Tendo pois bem recomendado o enfermo aos cuidados do pajé, Guaraciaba deixa a taba, corre à beira do rio, banha as faces e os olhos ardentes de insônia na sua onda límpida e fresca, e com um pente de madeira preciosa e aromática encrustado de lâminas de ouro desembaraça e alisa os negros e luzidos cabelos, que se espalham como um véu sobre os ombros e o seio. Vai depois pressurosa despertar seu pai, e com prazenteiro e ingênuo sorriso diz-lhe:

— Meu pai, ele vive!

— Quem, filha?... o imboaba?

— Sim, o estrangeiro, meu pai; esta madrugada abriu os olhos e

falou...

— Bem, minha filha! dá graças a Tupá, que nos envia um herói dos imboabas para ser imolado no dia em que eu te entregar nos braços de Inimá como companheira de sua taba. Excelente agouro, que promete a perpetuação dos heróicos caciques do sangue de meus avós! O sacrifício desse sanhudo e valente imboaba será mais grato a Tupá do que se imolássemos um cento de vítimas ordinárias, e os céus serão propícios à tua união.
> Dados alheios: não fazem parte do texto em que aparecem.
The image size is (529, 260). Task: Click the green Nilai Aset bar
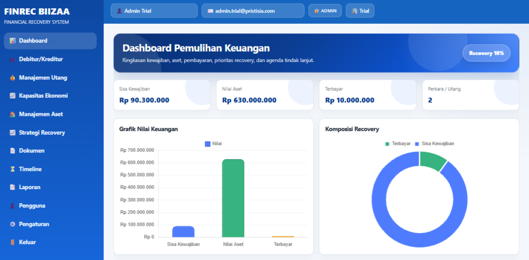(233, 198)
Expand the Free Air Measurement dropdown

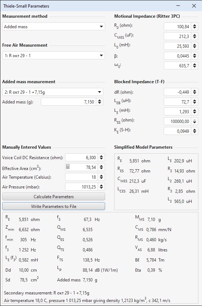point(53,55)
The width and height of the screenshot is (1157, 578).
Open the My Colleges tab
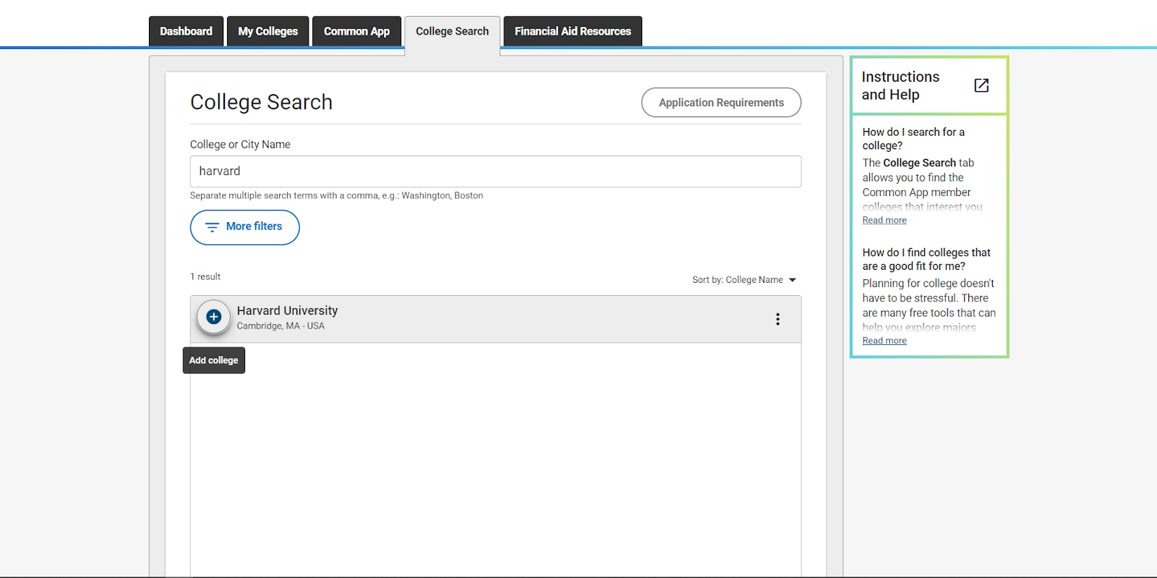point(268,31)
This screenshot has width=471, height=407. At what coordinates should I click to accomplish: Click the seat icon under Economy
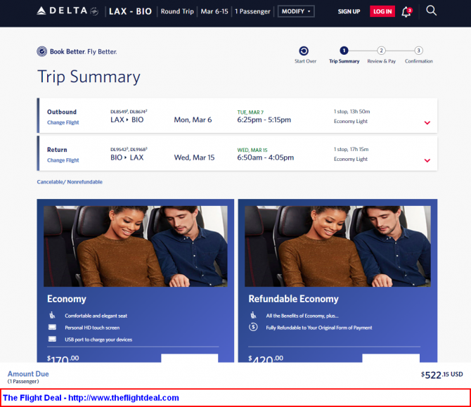point(52,316)
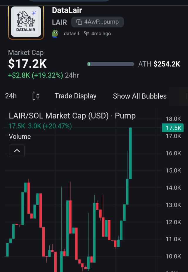Click the LAIR ticker symbol
Viewport: 188px width, 272px height.
[60, 22]
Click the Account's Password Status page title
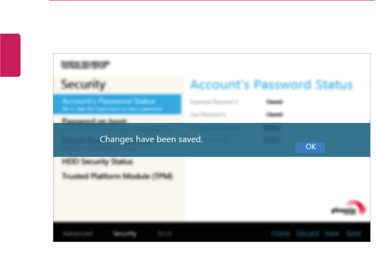This screenshot has height=259, width=376. [271, 85]
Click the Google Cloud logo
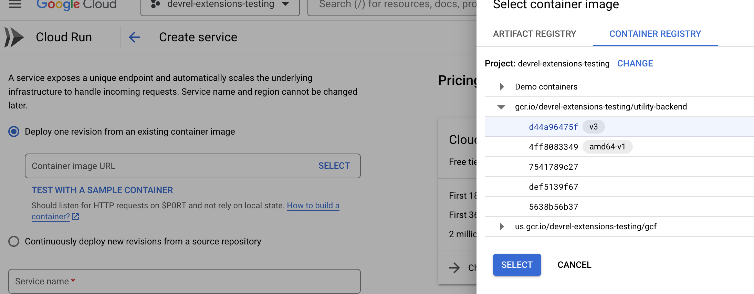754x294 pixels. (76, 4)
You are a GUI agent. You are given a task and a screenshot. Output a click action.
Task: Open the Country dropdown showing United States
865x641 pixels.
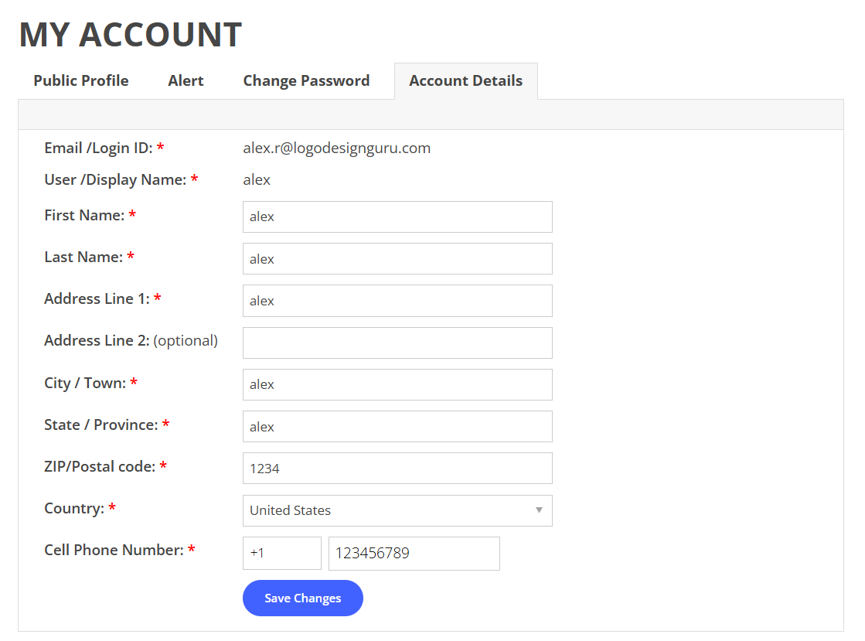coord(397,510)
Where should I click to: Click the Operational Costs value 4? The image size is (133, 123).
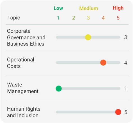[x=126, y=63]
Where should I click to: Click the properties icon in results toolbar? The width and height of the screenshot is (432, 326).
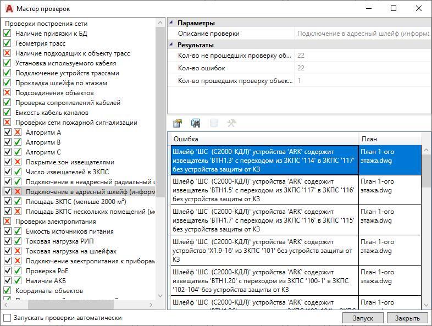(177, 123)
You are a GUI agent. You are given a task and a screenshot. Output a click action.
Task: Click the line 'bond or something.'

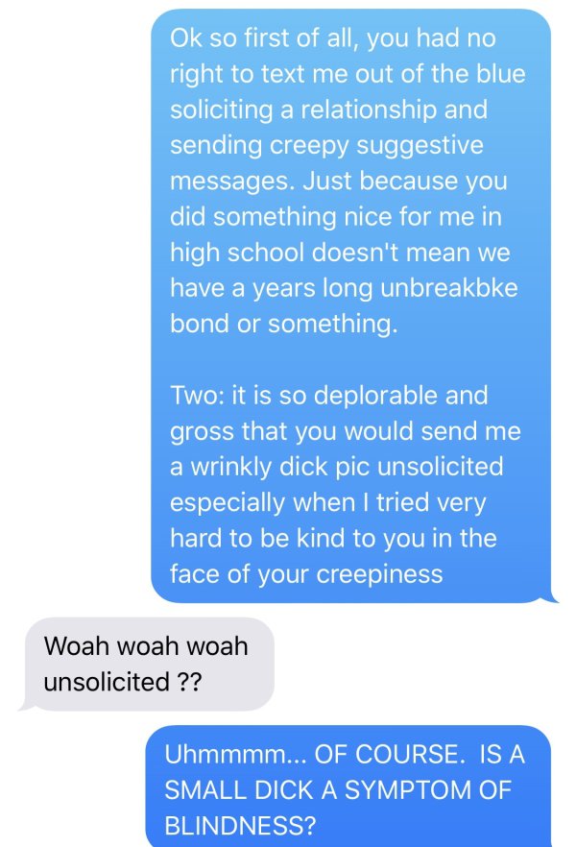click(x=283, y=323)
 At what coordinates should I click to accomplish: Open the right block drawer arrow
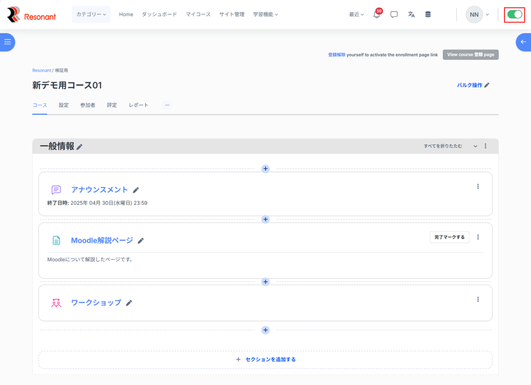pyautogui.click(x=523, y=42)
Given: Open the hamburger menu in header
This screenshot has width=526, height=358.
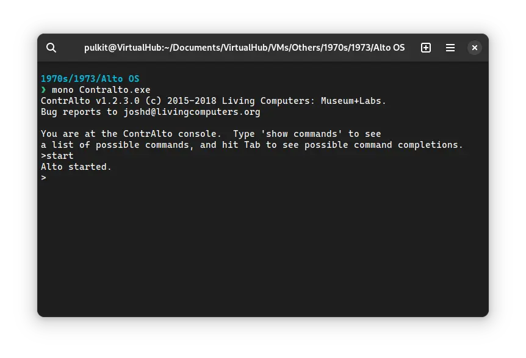Looking at the screenshot, I should point(450,48).
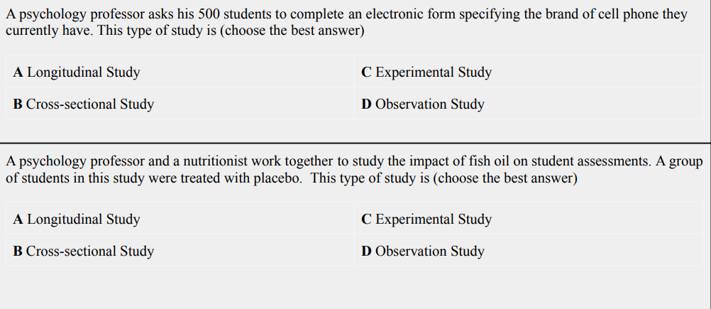This screenshot has height=309, width=711.
Task: Pick C Experimental Study for placebo question
Action: [x=426, y=219]
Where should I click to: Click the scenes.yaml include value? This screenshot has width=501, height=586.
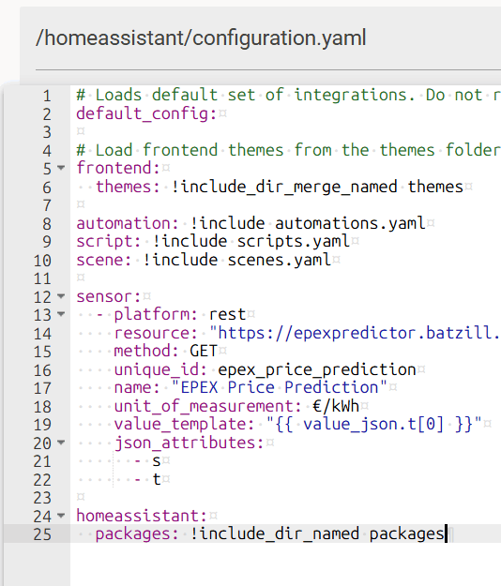236,260
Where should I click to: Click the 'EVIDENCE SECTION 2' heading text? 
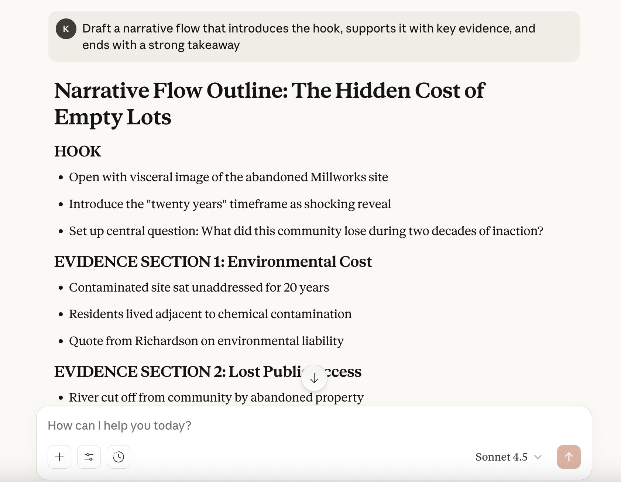tap(177, 372)
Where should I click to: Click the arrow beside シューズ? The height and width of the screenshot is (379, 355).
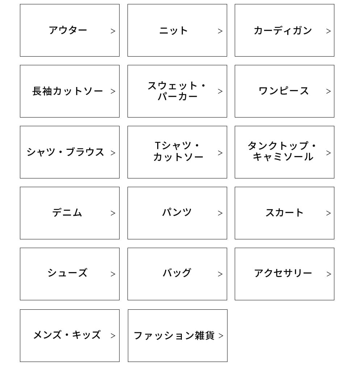113,274
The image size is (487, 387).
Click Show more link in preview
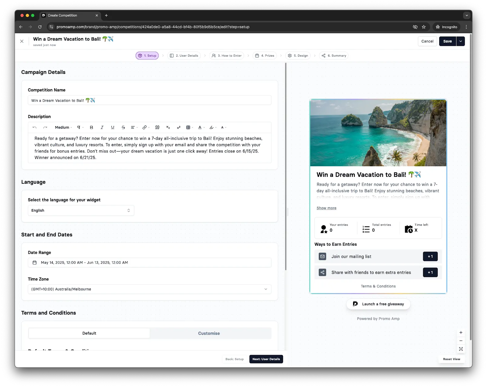click(326, 208)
— Mas, meu pai, tu te enganas, esse prisioneiro não é um imboaba; ele é, como nós, filho e Tupá, fala a língua das florestas, e odeia como nós a raça de nossos perseguidores.

— E que manitó celeste, ou que pajé inspirado revelou-te esse mistério?...

— Ele; ele mesmo mo disse.

— E acreditaste!... não sabes que a mentira, o embuste, a traição andam sempre nos lábios dessa gente pérfida e cruel?

— Oh! não... sua voz, suas falas, sua figura não são do imboaba; nelas respira o espírito de verdade, e em seu rosto transluz a altivez do filho das florestas.

— De feito, murmurou o velho chefe abanando a cabeça, quem com tanta destreza encurva o arco e vibra tão mortíferas flechadas, quem combate com tamanho denodo e valentia, não pode ser do sangue vil do imboaba traiçoeiro. Mas seja como for, é sempre um inimigo e um herói; e tu, minha encantadora e querida Guaraciaba, tu és bem digna de que tua união seja consagrada com o sangue de um herói soterrado pelas mãos de teu esposo.

— Ah! meu pai! se para que minha união seja feliz e agradável aos céus, é mister que corra o sangue de um desgraçado prisioneiro, perdoa-me, meu pai, eu não serei nunca a esposa de Inimá!

— Que dizes, filha! como queres menosprezar a velha e sagrada usança de nossos antepassados? É sempre grato a Tupá o sangue do inimigo vertido em honra sua, e cometeríamos um crime se poupássemos a vítima que ele mesmo nos envia.

— Mas a vítima não é um inimigo, é um infeliz foragido, que porventura procurava entre nós gasalhado e asilo, e a quem recebemos com as armas na mão, como se fora um jaguar.

— Seja pois como dizes, prezada filha; quero ainda condescender com teus caprichos de criança. Sare esse estrangeiro de suas feridas, e quando o seu estado o permitir, seja conduzido à minha presença para nos dizer quem é, e contar-nos a sua história; depois veremos o que dele se fará. E ai dele se procurar enganar-me com seus embustes e mentiras!